A população transgênera brasileira é estimada em cerca de 700 mil a 1,3 milhão de pessoas (0,3% a 0,9% da população). Estas pessoas fazem uso de grande quantidade de hormônios para a mudança de gênero, o que pode interferir no risco de câncer de mama.

Câncer de mama em transsexuais

Existem poucos estudos sobre isso e também poucos relatos de casos de câncer de mama. Mas, vale lembrar que grande parte desta população ainda tem menos de 50 anos, pois os tratamentos para mudança de gênero só começaram a ser aceitos e liberados pouco tempo atrás.

Além disso, grande parte desta população apresenta expectativa de vida menor que a população geral, seja por dificuldades econômicas, maior incidência de algumas doenças, menor acesso ao sistema de saúde ou maior risco de violência.

O câncer de mama é mais frequente por volta de 50 e 60 anos de idade. Ou seja, a maioria da população transgênero ainda não está na faixa etária de risco. Talvez esta seja a explicação para os poucos casos de câncer de mama descritos neste grupo até o momento.

As principais características dos transgêneros que influenciam o risco de câncer de mama são:

  1. Mulheres transgênero – uso de hormônios femininos (estrogênio ou progesterona) com ou sem bloqueadores de androgênios. O uso de hormônios femininos aumenta o risco de câncer de mama. Isto já foi demonstrado em estudos de terapia de reposição hormonal em mulheres cisgênero. Vale lembrar que a terapia nas mulheres transgênero envolve maiores quantidades de hormônio e tempo muito mais prolongado.
  2. Homens transgênero – uso de hormônios masculinos (testosterona). Apesar de poucos estudos sobre o assunto, acredita-se que o uso de hormônios masculinos aumenta o risco de câncer de mama por alguns motivos: parte destes hormônios é convertida em hormônios femininos e alguns tumores podem ter receptores de androgênio.
  3. Homens transgênero – mastectomia masculinizadora. A retirada das mamas diminui o risco de câncer de mama, conforme já foi demonstrado em estudos com mulheres de alto risco. Estima-se que esta redução seja de 80% a 90% no risco vitalício.

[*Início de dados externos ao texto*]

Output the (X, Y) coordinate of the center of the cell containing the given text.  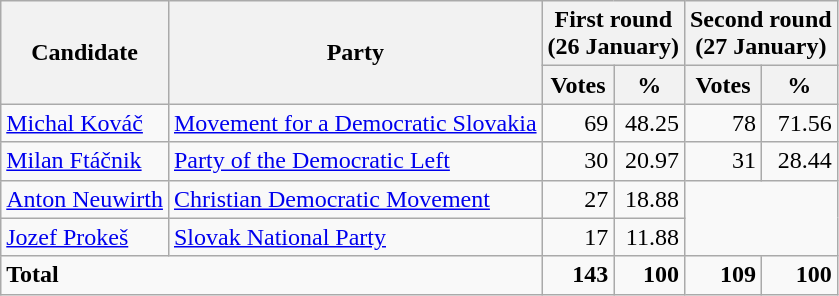
109 (722, 275)
48.25 (650, 123)
69 (578, 123)
Second round(27 January) (760, 34)
18.88 (650, 199)
Party of the Democratic Left (355, 161)
First round(26 January) (613, 34)
Movement for a Democratic Slovakia (355, 123)
20.97 (650, 161)
Anton Neuwirth (85, 199)
Total (272, 275)
Party (355, 52)
Slovak National Party (355, 237)
27 (578, 199)
Christian Democratic Movement (355, 199)
31 (722, 161)
Michal Kováč (85, 123)
Candidate (85, 52)
11.88 (650, 237)
28.44 (799, 161)
71.56 (799, 123)
Milan Ftáčnik (85, 161)
17 (578, 237)
78 (722, 123)
143 (578, 275)
Jozef Prokeš (85, 237)
30 (578, 161)
Determine the [x, y] coordinate at the center of the cell enclosing the given text.  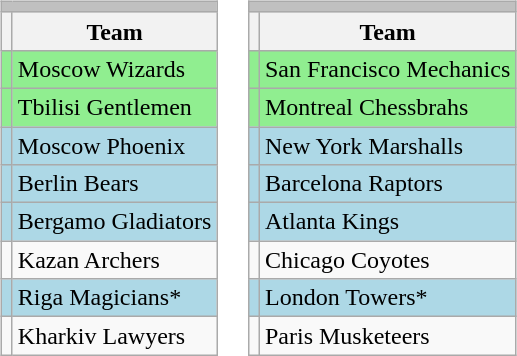
Barcelona Raptors [387, 184]
London Towers* [387, 298]
Tbilisi Gentlemen [114, 107]
New York Marshalls [387, 145]
Paris Musketeers [387, 336]
Moscow Phoenix [114, 145]
Montreal Chessbrahs [387, 107]
Bergamo Gladiators [114, 222]
Moscow Wizards [114, 69]
San Francisco Mechanics [387, 69]
Riga Magicians* [114, 298]
Kazan Archers [114, 260]
Chicago Coyotes [387, 260]
Berlin Bears [114, 184]
Atlanta Kings [387, 222]
Kharkiv Lawyers [114, 336]
Determine the (x, y) coordinate at the center of the cell enclosing the given text.  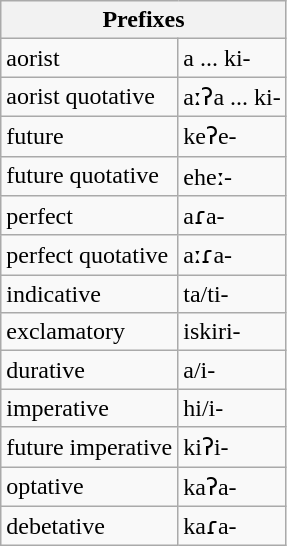
hi/i- (232, 408)
debetative (90, 526)
aorist (90, 58)
a ... ki- (232, 58)
eheː- (232, 176)
aorist quotative (90, 97)
exclamatory (90, 332)
kaɾa- (232, 526)
perfect (90, 216)
durative (90, 370)
perfect quotative (90, 255)
Prefixes (144, 20)
aːʔa ... ki- (232, 97)
imperative (90, 408)
aɾa- (232, 216)
indicative (90, 294)
future quotative (90, 176)
iskiri- (232, 332)
a/i- (232, 370)
optative (90, 486)
future imperative (90, 447)
keʔe- (232, 136)
kaʔa- (232, 486)
ta/ti- (232, 294)
future (90, 136)
kiʔi- (232, 447)
aːɾa- (232, 255)
Find where the given text appears and provide that cell's center as (X, Y) coordinate. 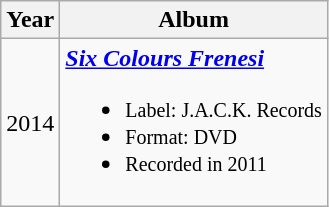
2014 (30, 122)
Album (194, 20)
Six Colours FrenesiLabel: J.A.C.K. RecordsFormat: DVDRecorded in 2011 (194, 122)
Year (30, 20)
Extract the (x, y) coordinate from the center of the cell holding the provided text.  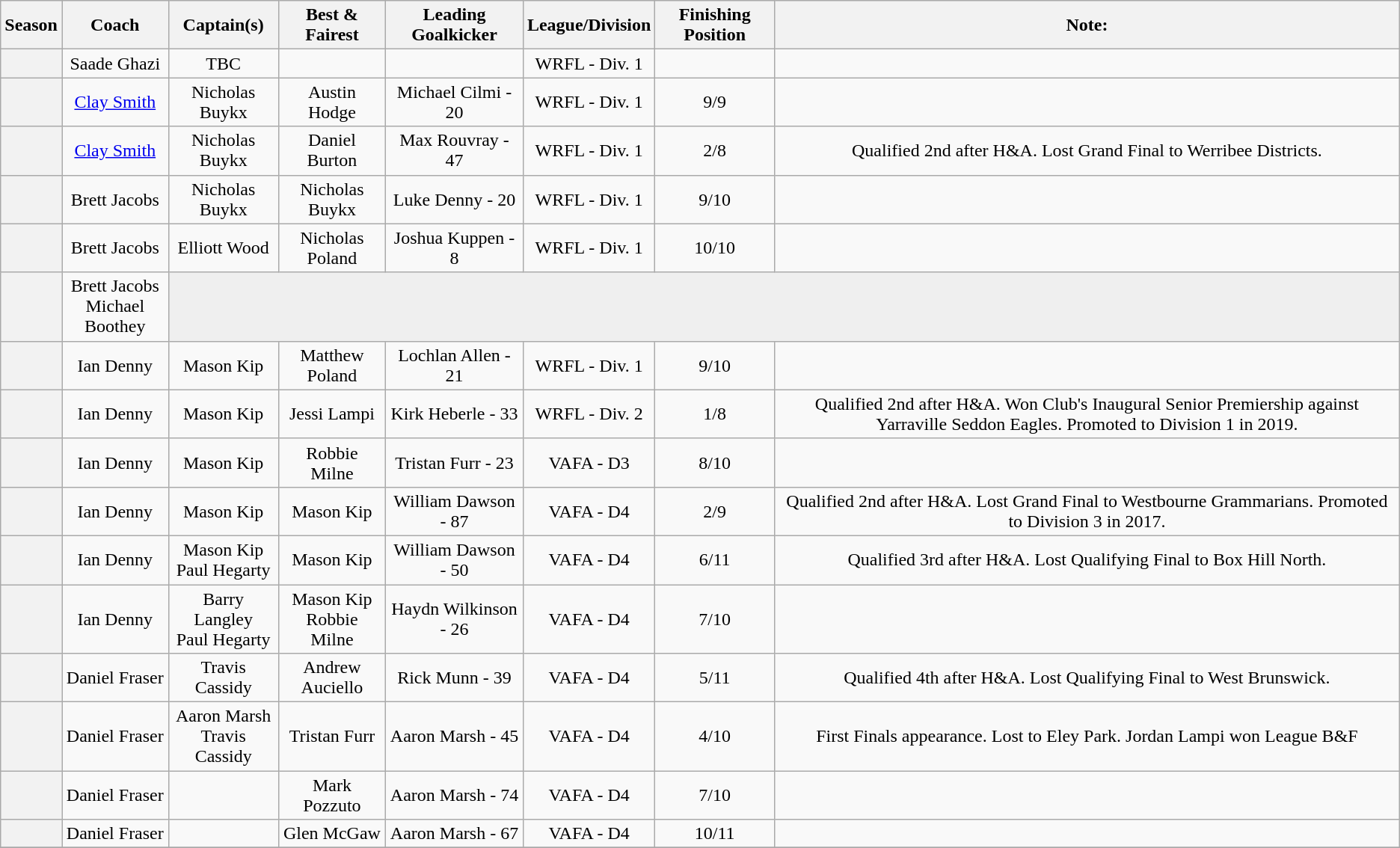
First Finals appearance. Lost to Eley Park. Jordan Lampi won League B&F (1087, 737)
Lochlan Allen - 21 (455, 365)
10/10 (715, 248)
Finishing Position (715, 25)
Luke Denny - 20 (455, 199)
Coach (115, 25)
Aaron Marsh - 74 (455, 796)
Mason KipPaul Hegarty (223, 559)
Qualified 2nd after H&A. Lost Grand Final to Westbourne Grammarians. Promoted to Division 3 in 2017. (1087, 512)
Brett JacobsMichael Boothey (115, 307)
Mark Pozzuto (332, 796)
Qualified 2nd after H&A. Won Club's Inaugural Senior Premiership against Yarraville Seddon Eagles. Promoted to Division 1 in 2019. (1087, 414)
8/10 (715, 462)
Jessi Lampi (332, 414)
Robbie Milne (332, 462)
Barry LangleyPaul Hegarty (223, 619)
Aaron Marsh - 67 (455, 834)
Max Rouvray - 47 (455, 151)
Mason KipRobbie Milne (332, 619)
Haydn Wilkinson - 26 (455, 619)
Kirk Heberle - 33 (455, 414)
5/11 (715, 678)
Nicholas Poland (332, 248)
William Dawson - 50 (455, 559)
10/11 (715, 834)
Tristan Furr (332, 737)
Aaron Marsh - 45 (455, 737)
2/8 (715, 151)
WRFL - Div. 2 (589, 414)
Captain(s) (223, 25)
Rick Munn - 39 (455, 678)
Note: (1087, 25)
William Dawson - 87 (455, 512)
6/11 (715, 559)
Daniel Burton (332, 151)
Aaron MarshTravis Cassidy (223, 737)
Michael Cilmi - 20 (455, 102)
LeadingGoalkicker (455, 25)
League/Division (589, 25)
Elliott Wood (223, 248)
2/9 (715, 512)
Saade Ghazi (115, 64)
VAFA - D3 (589, 462)
Qualified 4th after H&A. Lost Qualifying Final to West Brunswick. (1087, 678)
Best &Fairest (332, 25)
Andrew Auciello (332, 678)
Tristan Furr - 23 (455, 462)
Travis Cassidy (223, 678)
1/8 (715, 414)
Qualified 3rd after H&A. Lost Qualifying Final to Box Hill North. (1087, 559)
Joshua Kuppen - 8 (455, 248)
Qualified 2nd after H&A. Lost Grand Final to Werribee Districts. (1087, 151)
Austin Hodge (332, 102)
9/9 (715, 102)
4/10 (715, 737)
Glen McGaw (332, 834)
Matthew Poland (332, 365)
TBC (223, 64)
Season (31, 25)
For the text-containing cell, return its midpoint in [X, Y] coordinate format. 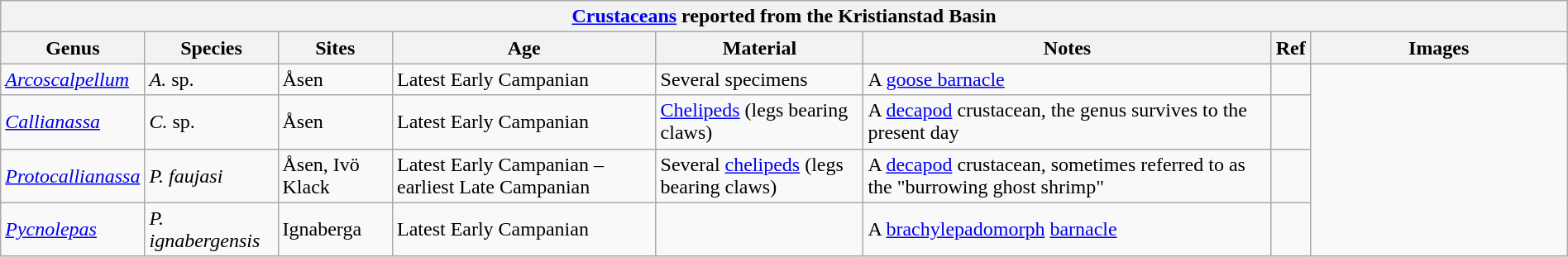
Species [212, 48]
Several specimens [759, 79]
Images [1439, 48]
Pycnolepas [73, 230]
Ref [1290, 48]
Callianassa [73, 122]
Latest Early Campanian – earliest Late Campanian [524, 175]
A. sp. [212, 79]
A decapod crustacean, the genus survives to the present day [1067, 122]
Chelipeds (legs bearing claws) [759, 122]
A brachylepadomorph barnacle [1067, 230]
A goose barnacle [1067, 79]
Ignaberga [335, 230]
Arcoscalpellum [73, 79]
Genus [73, 48]
Åsen, Ivö Klack [335, 175]
C. sp. [212, 122]
Notes [1067, 48]
Material [759, 48]
Sites [335, 48]
Age [524, 48]
Crustaceans reported from the Kristianstad Basin [784, 17]
Protocallianassa [73, 175]
P. ignabergensis [212, 230]
A decapod crustacean, sometimes referred to as the "burrowing ghost shrimp" [1067, 175]
P. faujasi [212, 175]
Several chelipeds (legs bearing claws) [759, 175]
Find where the given text appears and provide that cell's center as [x, y] coordinate. 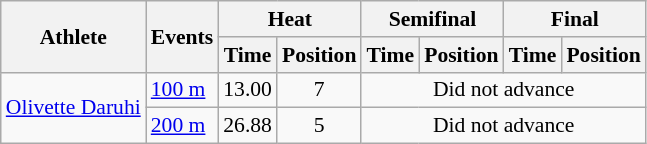
13.00 [248, 90]
Athlete [74, 36]
Semifinal [432, 19]
Heat [290, 19]
5 [319, 126]
100 m [182, 90]
26.88 [248, 126]
Olivette Daruhi [74, 108]
Events [182, 36]
200 m [182, 126]
Final [575, 19]
7 [319, 90]
Find where the given text appears and provide that cell's center as [X, Y] coordinate. 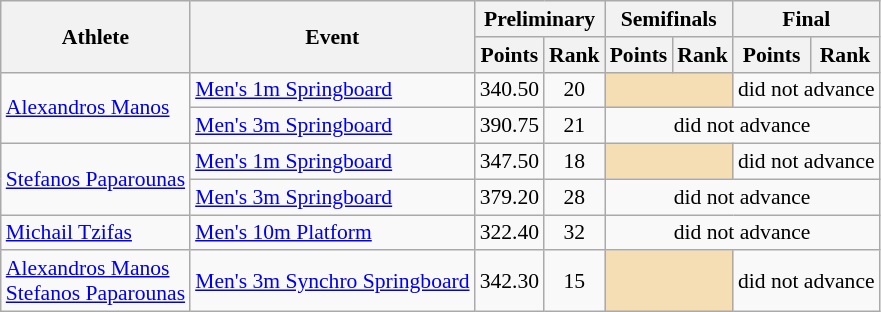
322.40 [510, 233]
32 [574, 233]
Semifinals [669, 19]
Event [332, 36]
20 [574, 90]
Men's 3m Synchro Springboard [332, 282]
28 [574, 197]
Athlete [96, 36]
Alexandros Manos [96, 108]
Men's 10m Platform [332, 233]
379.20 [510, 197]
15 [574, 282]
342.30 [510, 282]
Preliminary [540, 19]
21 [574, 126]
Final [806, 19]
390.75 [510, 126]
Alexandros ManosStefanos Paparounas [96, 282]
Michail Tzifas [96, 233]
347.50 [510, 162]
340.50 [510, 90]
Stefanos Paparounas [96, 180]
18 [574, 162]
Identify which cell holds the provided text, then report its [x, y] central coordinate. 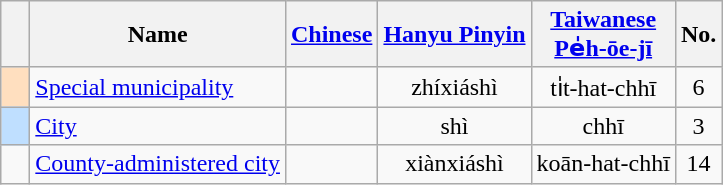
3 [698, 126]
ti̍t-hat-chhī [603, 87]
zhíxiáshì [454, 87]
6 [698, 87]
Special municipality [158, 87]
No. [698, 34]
County-administered city [158, 164]
City [158, 126]
koān-hat-chhī [603, 164]
Chinese [331, 34]
shì [454, 126]
TaiwanesePe̍h-ōe-jī [603, 34]
Hanyu Pinyin [454, 34]
chhī [603, 126]
Name [158, 34]
14 [698, 164]
xiànxiáshì [454, 164]
Search for the cell housing the specified text and yield its (X, Y) center coordinate. 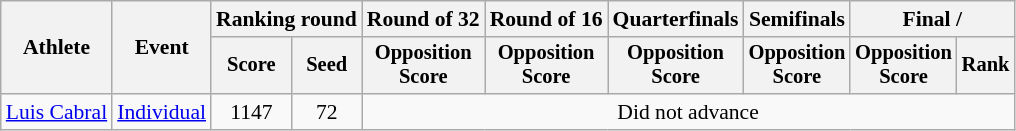
Final / (932, 19)
Ranking round (286, 19)
72 (327, 112)
Athlete (56, 48)
Seed (327, 66)
Event (162, 48)
1147 (252, 112)
Score (252, 66)
Quarterfinals (676, 19)
Round of 32 (424, 19)
Round of 16 (546, 19)
Individual (162, 112)
Rank (986, 66)
Semifinals (798, 19)
Did not advance (688, 112)
Luis Cabral (56, 112)
Extract the (X, Y) coordinate from the center of the cell holding the provided text.  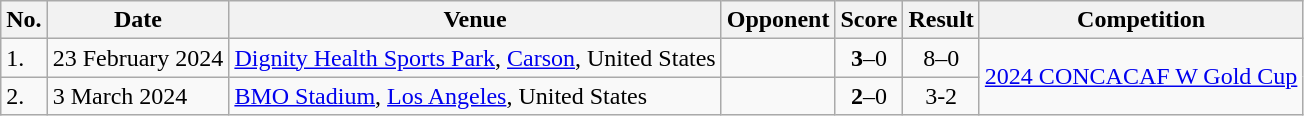
8–0 (941, 58)
Venue (475, 20)
Dignity Health Sports Park, Carson, United States (475, 58)
Opponent (778, 20)
2. (24, 96)
3 March 2024 (138, 96)
2–0 (869, 96)
No. (24, 20)
3-2 (941, 96)
Score (869, 20)
Result (941, 20)
2024 CONCACAF W Gold Cup (1141, 77)
23 February 2024 (138, 58)
3–0 (869, 58)
1. (24, 58)
Date (138, 20)
Competition (1141, 20)
BMO Stadium, Los Angeles, United States (475, 96)
Locate the cell with the specified text and output its (X, Y) center coordinate. 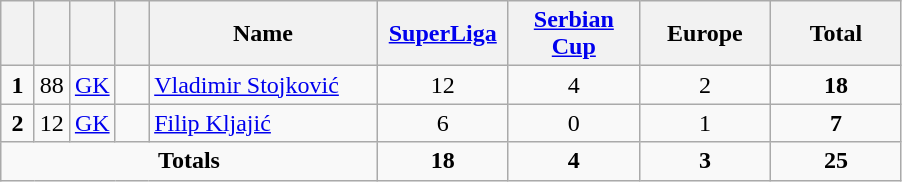
Vladimir Stojković (264, 85)
Filip Kljajić (264, 123)
7 (836, 123)
SuperLiga (442, 34)
Total (836, 34)
Totals (189, 161)
25 (836, 161)
Name (264, 34)
Europe (704, 34)
88 (52, 85)
0 (574, 123)
6 (442, 123)
3 (704, 161)
Serbian Cup (574, 34)
Output the (x, y) coordinate of the center of the cell containing the given text.  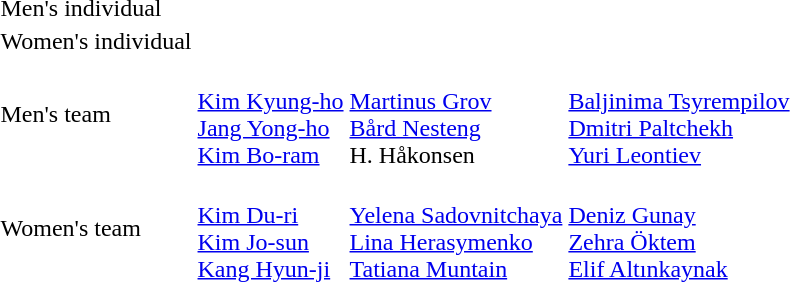
Kim Kyung-ho Jang Yong-ho Kim Bo-ram (270, 114)
Martinus Grov Bård Nesteng H. Håkonsen (456, 114)
Return the [X, Y] coordinate for the center point of the cell that contains the specified text.  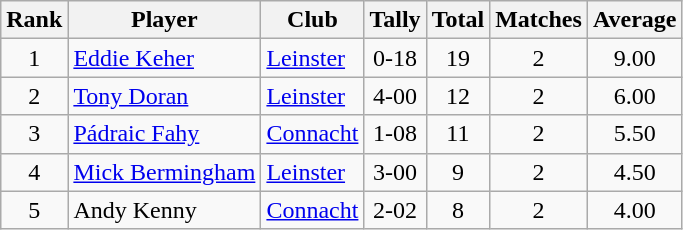
Pádraic Fahy [164, 134]
8 [458, 210]
11 [458, 134]
4-00 [395, 96]
Tony Doran [164, 96]
4.00 [634, 210]
Mick Bermingham [164, 172]
Average [634, 20]
9.00 [634, 58]
1-08 [395, 134]
3 [34, 134]
12 [458, 96]
5.50 [634, 134]
Andy Kenny [164, 210]
4 [34, 172]
Club [312, 20]
1 [34, 58]
6.00 [634, 96]
19 [458, 58]
Total [458, 20]
Matches [539, 20]
Player [164, 20]
Tally [395, 20]
3-00 [395, 172]
5 [34, 210]
4.50 [634, 172]
2-02 [395, 210]
Eddie Keher [164, 58]
0-18 [395, 58]
Rank [34, 20]
9 [458, 172]
Return the (X, Y) coordinate for the center point of the cell that contains the specified text.  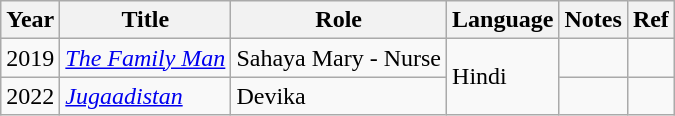
Ref (650, 20)
Jugaadistan (146, 96)
2022 (30, 96)
Year (30, 20)
Devika (339, 96)
Notes (593, 20)
Title (146, 20)
Sahaya Mary - Nurse (339, 58)
Hindi (503, 77)
Language (503, 20)
Role (339, 20)
2019 (30, 58)
The Family Man (146, 58)
Scan for the cell matching the given text and deliver its (X, Y) coordinate at center. 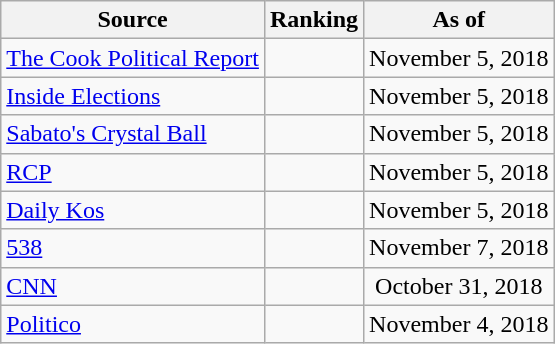
538 (133, 248)
October 31, 2018 (459, 286)
Politico (133, 324)
November 4, 2018 (459, 324)
CNN (133, 286)
Daily Kos (133, 210)
The Cook Political Report (133, 58)
November 7, 2018 (459, 248)
Inside Elections (133, 96)
Sabato's Crystal Ball (133, 134)
As of (459, 20)
Ranking (314, 20)
Source (133, 20)
RCP (133, 172)
Identify which cell holds the provided text, then report its (x, y) central coordinate. 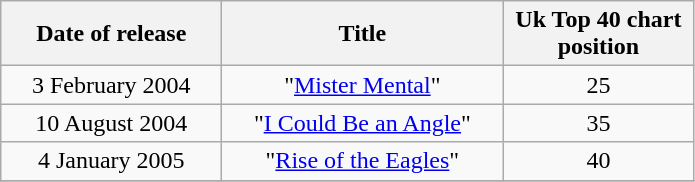
4 January 2005 (112, 161)
"Rise of the Eagles" (362, 161)
Uk Top 40 chart position (598, 34)
35 (598, 123)
40 (598, 161)
3 February 2004 (112, 85)
Title (362, 34)
Date of release (112, 34)
10 August 2004 (112, 123)
25 (598, 85)
"I Could Be an Angle" (362, 123)
"Mister Mental" (362, 85)
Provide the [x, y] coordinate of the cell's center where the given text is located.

Quando se fala em risco na população transgênero, vale citar o risco na população cisgênero. As mulheres têm cerca de 12% de risco vitalício e os homens apenas 0,1%.

Existem apenas 2 grandes estudos sobre a população transgênero, ambos com cerca de 3 mil a 5 mil pessoas acompanhadas por cerca de 10 anos.

Apesar das limitações destes estudos, nota-se a seguinte tendência:

  1. Mulheres transgênero – têm cerca de 2% a 3% de risco vitalício de câncer de mama. Isso é bem maior que os homens cisgênero e menor que as mulheres cisgênero.
  2. Homens transgênero – têm cerca de 2% de risco vitalício de câncer de mama. Novamente menor que mulheres cisgênero e maior que homens cisgênero.

As recomendações sobre rastreamento mamográfico nas mulheres transgênero são bastante controversas, mas a Sociedade Americana de Radiologia defende que os exames seja feitos da mesma forma que as mulheres cisgênero.

Já os homens transgênero que fizeram mastectomia não precisam de mamografia, mas o exame clínico das mamas é aconselhado, principalmente naquelas pessoas com história familiar de câncer de mama ou ovário.

O diagnóstico e o tratamento do câncer de mama são semelhantes à população cisgênero. As chances de cura também são semelhantes.

Em resumo, acredita-se que apesar de algumas particularidades, a prevenção e o tratamento do câncer de mama na população transgênero deve seguir as mesmas diretrizes do restante da população, permitindo acesso e saúde a todos.